*SET TASK*: Retype, word for word, the stretch of the Moscow essay that opens with the words containing "Elizabeth Kiem" and closes with "seductive than sinister.".

*SUPPLIED PASSAGE*:
Farce as Tragedy

Elizabeth Kiem
Aug 28, 2017 · 5 min read

Kirill Serebrennikov in the Theatre of High Putinism

Cover Photo, Kirill Serebrennikov’s Facebook

In June I took my kid to Moscow for the first time. He’s eighteen years old, well-informed and fair-travelled, a cultural relativist and the son of lifelong Russophiles. I wanted him to get a sense of life in a high-functioning authoritarian state, where political repression exists alongside cultural expression and where art, entrepreneurship and entertainment sidle up against hypocrisy in ways that are sometimes more seductive than sinister.

So we stayed on Tverskaya, ate on Patriarchs’ Pond, took in a show at the Gogol Center. Checking into the hotel I said, “there were sandbags outside yesterday.” Over borsht I said, “the black marias pulled up on Bronnaya.” And at the theatre, when Kirill Serebrennikov joined the cast of Dead Souls for a standing ovation, I whispered to my son, “Now, they’re after him.”

I was reminding him (and myself) what it looks like, the modern police state of Moscow. It looks like Paris, London, Brooklyn and Berlin: hip and organic; deluxe and garish. But it also looks like Moscow at the crest of one of the 20th century’s most terrible waves of repression. In fact, the “Russia Day” celebrations that lined Tversakya the day before we arrived had starred re-enactors dressed in the garb of all of the different eras of the national history — including, apparently, that of the Terror of Stalinism.

Anyone for a midnight roundup? (Instagram)

Joining the re-enactors of Russian glory from Ancient Rus to the Great Patriotic War were some real-time representatives from the Era of High Putinism. Thousands of protestors also convened on Tverskaya on June 12, dressed as global citizens and carrying signs of protest against the corruption and “thievery” that has become the signature epithet of today’s Kremlin.

The protesters were my son’s age. Some of them clashed with the boyars and bogatyrs just outside of the Ritz Carlton. About 800 were arrested.

AP Photo/Alexander Zemlianichenko

It was all quiet on Tverskaya 24 hours later as we set out to explore old haunts. My son had just read Bulgakov’s Master and Margarita and so we went north, to where Woland first made his appearance and Berlioz lost his head. We talked about artistic repression under Stalin, which waxed and waned in an apparently deliberate game of mixed messages. Shostakovich and Bulgakov were two favorite targets of the regime’s vicissitudes. Vsevolod Meyerhold was an outright victim. The avant-garde productions of his theatre, the authorities said, were antagonistic to the Soviet People. He was shot by a firing squad in 1940.

*DATASET ROWS*:
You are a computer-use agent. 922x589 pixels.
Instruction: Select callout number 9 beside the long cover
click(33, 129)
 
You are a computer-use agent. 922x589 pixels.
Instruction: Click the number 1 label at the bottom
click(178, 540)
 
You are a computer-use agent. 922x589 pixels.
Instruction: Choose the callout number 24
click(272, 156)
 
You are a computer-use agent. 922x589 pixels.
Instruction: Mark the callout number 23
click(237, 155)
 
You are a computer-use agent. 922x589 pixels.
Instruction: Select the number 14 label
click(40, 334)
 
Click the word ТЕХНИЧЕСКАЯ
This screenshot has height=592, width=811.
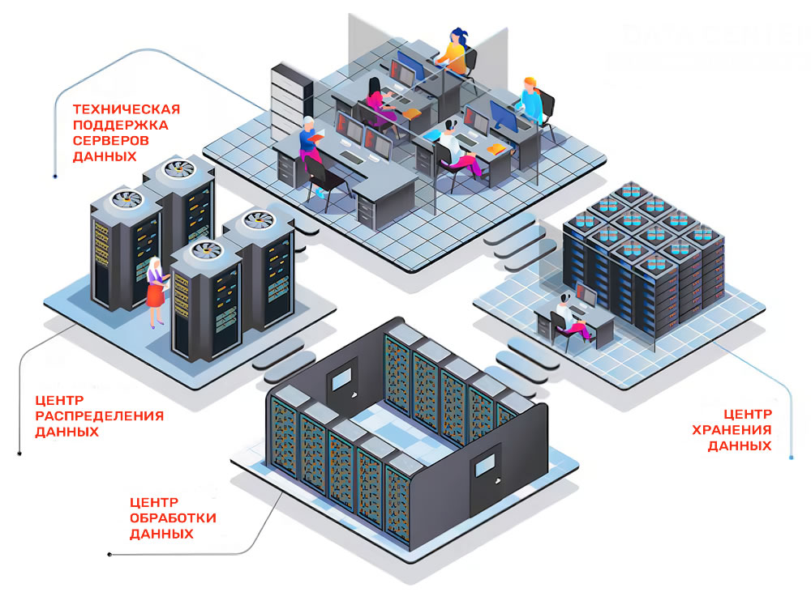tap(126, 109)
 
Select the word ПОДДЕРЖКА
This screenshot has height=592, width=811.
tap(120, 125)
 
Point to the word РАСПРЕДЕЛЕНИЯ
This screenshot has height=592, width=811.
tap(99, 416)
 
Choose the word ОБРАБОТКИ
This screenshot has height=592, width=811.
tap(173, 518)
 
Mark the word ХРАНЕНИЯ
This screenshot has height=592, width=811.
tap(732, 430)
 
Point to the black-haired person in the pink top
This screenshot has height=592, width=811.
tap(379, 102)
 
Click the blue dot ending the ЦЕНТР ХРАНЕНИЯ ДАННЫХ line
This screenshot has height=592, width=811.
tap(791, 458)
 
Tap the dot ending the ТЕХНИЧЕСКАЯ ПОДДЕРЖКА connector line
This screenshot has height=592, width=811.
tap(54, 175)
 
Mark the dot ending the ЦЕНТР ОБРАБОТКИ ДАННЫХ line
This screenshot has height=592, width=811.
tap(109, 555)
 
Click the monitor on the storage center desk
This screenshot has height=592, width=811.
tap(585, 296)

*FINAL ANSWER*:
Elizabeth Kiem
Aug 28, 2017 · 5 min read

Kirill Serebrennikov in the Theatre of High Putinism

Cover Photo, Kirill Serebrennikov’s Facebook

In June I took my kid to Moscow for the first time. He’s eighteen years old, well-informed and fair-travelled, a cultural relativist and the son of lifelong Russophiles. I wanted him to get a sense of life in a high-functioning authoritarian state, where political repression exists alongside cultural expression and where art, entrepreneurship and entertainment sidle up against hypocrisy in ways that are sometimes more seductive than sinister.